Every line from the one with "Click the yellow star rating icon" to the one with "Given: Click the In", including those two, is to be copied exactly; all other lines of the entries below are left out.

[Stored data]
»»

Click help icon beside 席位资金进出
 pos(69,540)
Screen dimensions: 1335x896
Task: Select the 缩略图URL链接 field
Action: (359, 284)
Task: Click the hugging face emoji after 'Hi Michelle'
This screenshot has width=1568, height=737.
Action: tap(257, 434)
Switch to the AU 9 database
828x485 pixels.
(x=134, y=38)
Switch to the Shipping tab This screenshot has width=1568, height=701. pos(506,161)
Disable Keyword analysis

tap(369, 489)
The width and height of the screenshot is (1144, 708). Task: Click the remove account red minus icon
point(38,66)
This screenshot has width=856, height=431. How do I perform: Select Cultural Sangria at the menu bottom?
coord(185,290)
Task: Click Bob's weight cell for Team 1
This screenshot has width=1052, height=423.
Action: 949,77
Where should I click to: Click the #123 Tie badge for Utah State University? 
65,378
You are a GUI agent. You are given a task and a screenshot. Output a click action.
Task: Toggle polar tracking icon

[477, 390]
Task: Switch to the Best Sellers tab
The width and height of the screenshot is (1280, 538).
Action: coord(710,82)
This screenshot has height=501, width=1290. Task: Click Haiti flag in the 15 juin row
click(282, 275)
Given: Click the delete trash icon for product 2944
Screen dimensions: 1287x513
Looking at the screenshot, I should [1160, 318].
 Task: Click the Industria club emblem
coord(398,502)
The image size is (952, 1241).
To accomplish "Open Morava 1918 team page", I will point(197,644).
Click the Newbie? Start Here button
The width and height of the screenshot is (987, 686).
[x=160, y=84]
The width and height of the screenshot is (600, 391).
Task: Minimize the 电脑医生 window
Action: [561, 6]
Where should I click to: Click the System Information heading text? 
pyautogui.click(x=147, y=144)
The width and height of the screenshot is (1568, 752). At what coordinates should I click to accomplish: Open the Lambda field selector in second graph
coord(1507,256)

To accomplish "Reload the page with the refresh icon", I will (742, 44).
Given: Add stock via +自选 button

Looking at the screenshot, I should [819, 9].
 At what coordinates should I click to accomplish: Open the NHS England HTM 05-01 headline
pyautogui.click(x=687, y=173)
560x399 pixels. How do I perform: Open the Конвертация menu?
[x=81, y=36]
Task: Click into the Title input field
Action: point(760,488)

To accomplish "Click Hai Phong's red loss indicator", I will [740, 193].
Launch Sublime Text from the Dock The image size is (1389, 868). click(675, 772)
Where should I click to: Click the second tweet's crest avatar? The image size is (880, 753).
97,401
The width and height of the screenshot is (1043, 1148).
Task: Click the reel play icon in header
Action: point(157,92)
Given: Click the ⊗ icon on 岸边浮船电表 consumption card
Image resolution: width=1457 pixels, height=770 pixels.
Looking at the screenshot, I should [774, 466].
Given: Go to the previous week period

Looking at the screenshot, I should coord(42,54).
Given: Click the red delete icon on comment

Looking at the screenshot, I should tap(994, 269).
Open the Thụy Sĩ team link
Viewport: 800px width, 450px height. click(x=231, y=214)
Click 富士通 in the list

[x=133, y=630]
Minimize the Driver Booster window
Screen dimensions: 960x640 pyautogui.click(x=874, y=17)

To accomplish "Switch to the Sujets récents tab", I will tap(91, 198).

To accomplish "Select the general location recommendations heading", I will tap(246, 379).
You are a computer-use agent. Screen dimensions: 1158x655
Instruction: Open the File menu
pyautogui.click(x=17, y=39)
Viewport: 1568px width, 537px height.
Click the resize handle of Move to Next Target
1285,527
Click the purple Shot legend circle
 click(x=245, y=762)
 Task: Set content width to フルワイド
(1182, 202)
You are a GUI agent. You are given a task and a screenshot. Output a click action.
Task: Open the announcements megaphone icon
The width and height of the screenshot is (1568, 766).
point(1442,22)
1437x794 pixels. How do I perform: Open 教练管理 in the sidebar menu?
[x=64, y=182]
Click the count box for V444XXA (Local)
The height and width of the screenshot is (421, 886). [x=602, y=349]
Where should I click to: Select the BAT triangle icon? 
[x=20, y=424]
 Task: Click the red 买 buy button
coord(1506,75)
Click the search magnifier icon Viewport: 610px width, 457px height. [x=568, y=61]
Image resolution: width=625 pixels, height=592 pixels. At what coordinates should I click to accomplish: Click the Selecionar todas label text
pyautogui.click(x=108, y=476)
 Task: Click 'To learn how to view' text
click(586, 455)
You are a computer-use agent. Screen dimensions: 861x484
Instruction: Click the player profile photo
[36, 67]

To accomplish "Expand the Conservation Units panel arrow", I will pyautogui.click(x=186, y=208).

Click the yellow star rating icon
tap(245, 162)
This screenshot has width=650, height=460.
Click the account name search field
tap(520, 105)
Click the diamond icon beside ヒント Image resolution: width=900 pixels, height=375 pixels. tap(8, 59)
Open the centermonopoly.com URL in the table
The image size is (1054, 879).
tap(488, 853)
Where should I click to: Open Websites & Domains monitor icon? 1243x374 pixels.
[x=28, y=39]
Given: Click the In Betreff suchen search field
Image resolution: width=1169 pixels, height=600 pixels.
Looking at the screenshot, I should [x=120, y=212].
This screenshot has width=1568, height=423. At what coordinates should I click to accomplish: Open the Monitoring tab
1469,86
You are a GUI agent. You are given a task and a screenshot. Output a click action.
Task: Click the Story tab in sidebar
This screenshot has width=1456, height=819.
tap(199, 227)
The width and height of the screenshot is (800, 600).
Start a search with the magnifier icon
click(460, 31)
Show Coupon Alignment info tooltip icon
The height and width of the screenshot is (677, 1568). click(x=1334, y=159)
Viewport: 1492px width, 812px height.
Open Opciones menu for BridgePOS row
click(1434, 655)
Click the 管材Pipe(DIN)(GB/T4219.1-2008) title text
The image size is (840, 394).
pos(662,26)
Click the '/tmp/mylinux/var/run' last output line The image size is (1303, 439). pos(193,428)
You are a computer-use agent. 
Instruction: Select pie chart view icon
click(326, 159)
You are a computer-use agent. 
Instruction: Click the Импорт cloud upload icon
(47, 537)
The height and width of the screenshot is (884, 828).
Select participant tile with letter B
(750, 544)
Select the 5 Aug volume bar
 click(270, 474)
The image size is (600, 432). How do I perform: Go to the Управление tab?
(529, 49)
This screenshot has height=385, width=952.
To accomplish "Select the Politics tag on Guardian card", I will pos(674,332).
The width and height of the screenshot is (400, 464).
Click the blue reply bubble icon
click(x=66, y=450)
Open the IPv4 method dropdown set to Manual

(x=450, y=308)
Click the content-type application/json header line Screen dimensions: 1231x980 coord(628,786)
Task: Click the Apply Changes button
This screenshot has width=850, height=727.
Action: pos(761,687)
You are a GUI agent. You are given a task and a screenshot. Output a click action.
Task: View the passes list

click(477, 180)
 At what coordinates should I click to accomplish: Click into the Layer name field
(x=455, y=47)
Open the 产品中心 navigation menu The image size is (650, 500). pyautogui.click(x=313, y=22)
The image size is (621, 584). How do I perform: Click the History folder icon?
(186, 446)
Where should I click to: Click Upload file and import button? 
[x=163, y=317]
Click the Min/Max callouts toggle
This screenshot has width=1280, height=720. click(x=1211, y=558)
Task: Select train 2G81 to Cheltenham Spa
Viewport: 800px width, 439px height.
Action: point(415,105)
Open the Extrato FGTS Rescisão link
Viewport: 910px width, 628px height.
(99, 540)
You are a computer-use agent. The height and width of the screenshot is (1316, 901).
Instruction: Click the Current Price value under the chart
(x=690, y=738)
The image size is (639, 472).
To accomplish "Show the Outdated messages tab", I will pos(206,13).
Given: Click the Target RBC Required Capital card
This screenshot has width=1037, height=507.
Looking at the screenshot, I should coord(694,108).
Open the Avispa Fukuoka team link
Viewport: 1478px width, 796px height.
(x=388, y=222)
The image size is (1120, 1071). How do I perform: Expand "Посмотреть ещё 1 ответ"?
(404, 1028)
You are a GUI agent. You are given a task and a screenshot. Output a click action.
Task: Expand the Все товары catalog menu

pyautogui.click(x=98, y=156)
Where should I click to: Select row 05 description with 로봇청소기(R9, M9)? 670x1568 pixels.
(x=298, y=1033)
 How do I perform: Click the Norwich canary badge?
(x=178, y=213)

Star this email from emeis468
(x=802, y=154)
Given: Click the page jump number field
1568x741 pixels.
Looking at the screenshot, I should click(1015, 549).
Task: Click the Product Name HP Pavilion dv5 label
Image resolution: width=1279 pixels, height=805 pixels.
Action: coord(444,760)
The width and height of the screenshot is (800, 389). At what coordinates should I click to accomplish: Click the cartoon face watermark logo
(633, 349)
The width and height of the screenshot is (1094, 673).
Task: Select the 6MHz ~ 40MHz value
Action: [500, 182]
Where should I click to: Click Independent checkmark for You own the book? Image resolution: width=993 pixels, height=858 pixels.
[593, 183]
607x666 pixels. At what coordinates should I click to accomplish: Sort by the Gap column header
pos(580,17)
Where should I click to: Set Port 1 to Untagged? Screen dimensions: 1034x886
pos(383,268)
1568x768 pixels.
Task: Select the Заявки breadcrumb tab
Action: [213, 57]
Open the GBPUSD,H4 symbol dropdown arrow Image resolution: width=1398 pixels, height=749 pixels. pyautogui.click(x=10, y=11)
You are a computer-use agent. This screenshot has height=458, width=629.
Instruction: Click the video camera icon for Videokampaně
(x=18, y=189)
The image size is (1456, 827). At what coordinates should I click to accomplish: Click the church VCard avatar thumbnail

««

* [Solution to the problem]
Click the yellow star rating icon
tap(245, 162)
This screenshot has width=650, height=460.
Click the account name search field
tap(520, 105)
Click the diamond icon beside ヒント Image resolution: width=900 pixels, height=375 pixels. tap(8, 59)
Open the centermonopoly.com URL in the table
The image size is (1054, 879).
tap(488, 853)
Where should I click to: Open Websites & Domains monitor icon? 1243x374 pixels.
[x=28, y=39]
Given: Click the In Betreff suchen search field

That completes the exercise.